──────── Text excerpt
Facial recognition technology could be a useful tool in fighting serious crime if it was properly regulated and supervised, which is the case with other biometric technologies such as fingerprint and DNA, but currently it is open season on facial recognition, with no statutory constraints on its use or misuse. That means that this deeply invasive, mass surveillance tool poses a serious threat to the civil liberties and human rights of UK citizens. If used in combination with the DVLA drivers database, it would be a disproportionate expansion of police powers to identify and track innocent citizens across time and locations for low-level policing needs. It would give the authorities access to the biometric data of tens of millions of our fellow citizens. It is vital that safeguards are introduced in law to prevent this happening. This is precisely what Amendment 396 would do.

In Committee in the other place, the Policing Minister said that

“police forces do not conduct facial matching against images contained on the DVLA database, and the clause will not change that”.—[Official Report, Commons, Crime and Policing Bill Committee, 29/4/25; col. 442.]

But Clause 138 allows regulations to be made at a later date setting out how driver licensing information will be made accessible to law enforcement. All that Amendment 396 does is create safeguards to ensure that the regulations made under Clause 138 cannot provide for facial recognition searches of the DVLA database. I commend it to the Committee.
────────────────
──────── Provided data
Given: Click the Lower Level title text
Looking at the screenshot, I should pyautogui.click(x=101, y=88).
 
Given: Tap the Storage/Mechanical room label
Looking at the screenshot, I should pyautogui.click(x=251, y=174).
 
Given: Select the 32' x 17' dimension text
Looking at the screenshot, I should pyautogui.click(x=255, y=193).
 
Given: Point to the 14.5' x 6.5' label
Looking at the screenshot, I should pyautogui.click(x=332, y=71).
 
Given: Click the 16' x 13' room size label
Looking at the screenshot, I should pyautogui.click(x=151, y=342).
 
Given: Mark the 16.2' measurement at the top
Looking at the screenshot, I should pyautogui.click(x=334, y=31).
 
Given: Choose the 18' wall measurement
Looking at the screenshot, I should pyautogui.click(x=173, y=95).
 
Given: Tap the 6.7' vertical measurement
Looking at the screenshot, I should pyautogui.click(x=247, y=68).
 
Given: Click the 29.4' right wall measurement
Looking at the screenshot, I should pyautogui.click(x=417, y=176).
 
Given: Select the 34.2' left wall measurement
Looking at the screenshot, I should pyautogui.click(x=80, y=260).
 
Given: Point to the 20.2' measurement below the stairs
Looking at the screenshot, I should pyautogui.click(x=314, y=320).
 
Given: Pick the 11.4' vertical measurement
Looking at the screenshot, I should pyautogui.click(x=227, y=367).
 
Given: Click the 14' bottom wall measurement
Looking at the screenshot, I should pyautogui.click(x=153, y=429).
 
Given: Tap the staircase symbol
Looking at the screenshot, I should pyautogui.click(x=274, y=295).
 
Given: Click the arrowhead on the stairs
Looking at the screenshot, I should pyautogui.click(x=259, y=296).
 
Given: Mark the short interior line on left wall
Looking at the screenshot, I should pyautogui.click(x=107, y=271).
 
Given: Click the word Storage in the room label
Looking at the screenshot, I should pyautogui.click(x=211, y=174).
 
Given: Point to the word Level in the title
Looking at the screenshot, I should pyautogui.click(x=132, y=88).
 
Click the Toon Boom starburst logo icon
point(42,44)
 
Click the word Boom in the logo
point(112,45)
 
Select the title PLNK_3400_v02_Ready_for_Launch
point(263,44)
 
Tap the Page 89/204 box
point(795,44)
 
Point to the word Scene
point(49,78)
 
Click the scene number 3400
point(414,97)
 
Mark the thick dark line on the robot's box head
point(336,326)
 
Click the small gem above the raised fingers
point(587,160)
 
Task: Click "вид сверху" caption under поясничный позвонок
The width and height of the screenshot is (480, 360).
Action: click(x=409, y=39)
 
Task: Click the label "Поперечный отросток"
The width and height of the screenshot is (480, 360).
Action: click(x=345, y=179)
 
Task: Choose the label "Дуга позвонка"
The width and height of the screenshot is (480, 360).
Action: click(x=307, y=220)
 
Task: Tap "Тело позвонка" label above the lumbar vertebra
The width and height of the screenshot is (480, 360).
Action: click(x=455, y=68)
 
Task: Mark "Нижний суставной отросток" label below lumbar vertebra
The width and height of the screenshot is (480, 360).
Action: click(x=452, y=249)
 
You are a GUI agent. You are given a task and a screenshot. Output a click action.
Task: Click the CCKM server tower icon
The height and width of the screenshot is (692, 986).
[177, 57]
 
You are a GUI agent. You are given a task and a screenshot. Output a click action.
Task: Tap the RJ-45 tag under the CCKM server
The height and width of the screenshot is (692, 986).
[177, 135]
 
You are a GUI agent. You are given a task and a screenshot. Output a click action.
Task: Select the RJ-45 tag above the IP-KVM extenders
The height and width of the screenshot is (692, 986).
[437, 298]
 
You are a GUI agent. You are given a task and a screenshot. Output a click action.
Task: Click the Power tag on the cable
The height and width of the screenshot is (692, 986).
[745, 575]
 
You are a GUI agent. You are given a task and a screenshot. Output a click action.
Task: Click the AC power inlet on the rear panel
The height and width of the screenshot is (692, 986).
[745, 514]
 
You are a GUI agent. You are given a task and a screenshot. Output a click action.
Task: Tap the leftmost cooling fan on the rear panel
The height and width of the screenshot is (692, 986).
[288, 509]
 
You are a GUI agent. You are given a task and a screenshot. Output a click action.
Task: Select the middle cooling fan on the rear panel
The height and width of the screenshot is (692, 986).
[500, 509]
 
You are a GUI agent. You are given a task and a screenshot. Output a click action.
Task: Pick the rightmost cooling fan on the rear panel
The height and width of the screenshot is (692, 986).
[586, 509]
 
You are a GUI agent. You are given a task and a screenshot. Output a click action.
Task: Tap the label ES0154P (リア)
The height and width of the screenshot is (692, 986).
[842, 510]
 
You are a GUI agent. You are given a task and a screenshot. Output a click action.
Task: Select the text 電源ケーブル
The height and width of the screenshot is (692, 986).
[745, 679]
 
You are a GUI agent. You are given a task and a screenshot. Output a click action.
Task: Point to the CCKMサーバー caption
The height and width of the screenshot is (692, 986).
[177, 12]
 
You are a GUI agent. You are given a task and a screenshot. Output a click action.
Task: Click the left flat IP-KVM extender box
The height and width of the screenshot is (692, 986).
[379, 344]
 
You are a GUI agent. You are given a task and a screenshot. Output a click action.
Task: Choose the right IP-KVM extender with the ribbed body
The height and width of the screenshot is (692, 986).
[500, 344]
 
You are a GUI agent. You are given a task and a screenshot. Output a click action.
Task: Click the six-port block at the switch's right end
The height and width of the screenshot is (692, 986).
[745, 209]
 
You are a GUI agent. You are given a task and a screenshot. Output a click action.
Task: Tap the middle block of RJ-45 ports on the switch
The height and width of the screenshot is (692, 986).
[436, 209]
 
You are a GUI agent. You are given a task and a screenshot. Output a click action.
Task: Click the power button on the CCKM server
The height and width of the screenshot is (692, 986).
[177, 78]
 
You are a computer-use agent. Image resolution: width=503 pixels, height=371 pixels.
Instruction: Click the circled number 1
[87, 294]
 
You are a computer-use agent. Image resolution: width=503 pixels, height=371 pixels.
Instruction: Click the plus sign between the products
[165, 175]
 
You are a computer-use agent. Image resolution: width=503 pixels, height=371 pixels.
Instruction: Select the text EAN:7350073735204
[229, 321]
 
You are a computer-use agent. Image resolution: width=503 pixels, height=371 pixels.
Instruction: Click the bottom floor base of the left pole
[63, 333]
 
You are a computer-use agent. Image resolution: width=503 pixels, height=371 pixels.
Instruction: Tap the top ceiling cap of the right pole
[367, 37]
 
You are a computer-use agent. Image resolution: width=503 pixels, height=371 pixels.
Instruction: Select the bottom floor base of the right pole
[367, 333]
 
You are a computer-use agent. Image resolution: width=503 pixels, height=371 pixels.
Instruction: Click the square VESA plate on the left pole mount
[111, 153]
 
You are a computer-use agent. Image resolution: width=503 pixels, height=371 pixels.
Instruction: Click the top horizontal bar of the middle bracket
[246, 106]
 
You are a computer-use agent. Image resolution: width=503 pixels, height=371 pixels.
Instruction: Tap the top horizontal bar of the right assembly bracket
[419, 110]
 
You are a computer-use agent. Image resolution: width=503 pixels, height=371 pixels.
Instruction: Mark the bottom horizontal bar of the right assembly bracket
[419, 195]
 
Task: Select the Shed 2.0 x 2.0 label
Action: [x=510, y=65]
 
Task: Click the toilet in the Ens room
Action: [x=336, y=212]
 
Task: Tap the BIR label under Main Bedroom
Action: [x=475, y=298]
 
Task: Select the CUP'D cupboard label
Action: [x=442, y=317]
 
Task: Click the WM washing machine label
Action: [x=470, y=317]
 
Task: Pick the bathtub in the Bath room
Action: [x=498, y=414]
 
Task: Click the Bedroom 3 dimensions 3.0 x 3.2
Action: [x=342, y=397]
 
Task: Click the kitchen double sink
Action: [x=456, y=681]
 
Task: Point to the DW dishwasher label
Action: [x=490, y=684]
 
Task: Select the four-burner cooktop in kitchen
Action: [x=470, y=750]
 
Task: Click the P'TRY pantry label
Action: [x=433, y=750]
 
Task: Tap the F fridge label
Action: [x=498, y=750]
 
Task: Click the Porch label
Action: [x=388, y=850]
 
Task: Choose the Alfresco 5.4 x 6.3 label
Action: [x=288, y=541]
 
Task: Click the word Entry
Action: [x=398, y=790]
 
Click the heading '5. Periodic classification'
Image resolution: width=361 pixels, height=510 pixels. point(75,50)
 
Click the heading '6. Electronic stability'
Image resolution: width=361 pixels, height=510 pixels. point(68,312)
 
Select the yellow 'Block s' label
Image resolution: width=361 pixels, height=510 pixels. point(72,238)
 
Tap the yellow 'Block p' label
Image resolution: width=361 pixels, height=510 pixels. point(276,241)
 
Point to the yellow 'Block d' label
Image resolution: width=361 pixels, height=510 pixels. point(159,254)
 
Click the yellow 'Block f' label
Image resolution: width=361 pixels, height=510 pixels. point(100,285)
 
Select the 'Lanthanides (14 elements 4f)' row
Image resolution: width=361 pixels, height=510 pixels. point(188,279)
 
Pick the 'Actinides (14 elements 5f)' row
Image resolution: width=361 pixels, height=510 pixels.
────────────────
[Task statement] According to the text on facial recognition, what does Amendment 396 do? The items are drawn from a different source than the text.

[Task answer] It creates safeguards to ensure that regulations made under Clause 138 cannot provide for facial recognition searches of the DVLA database.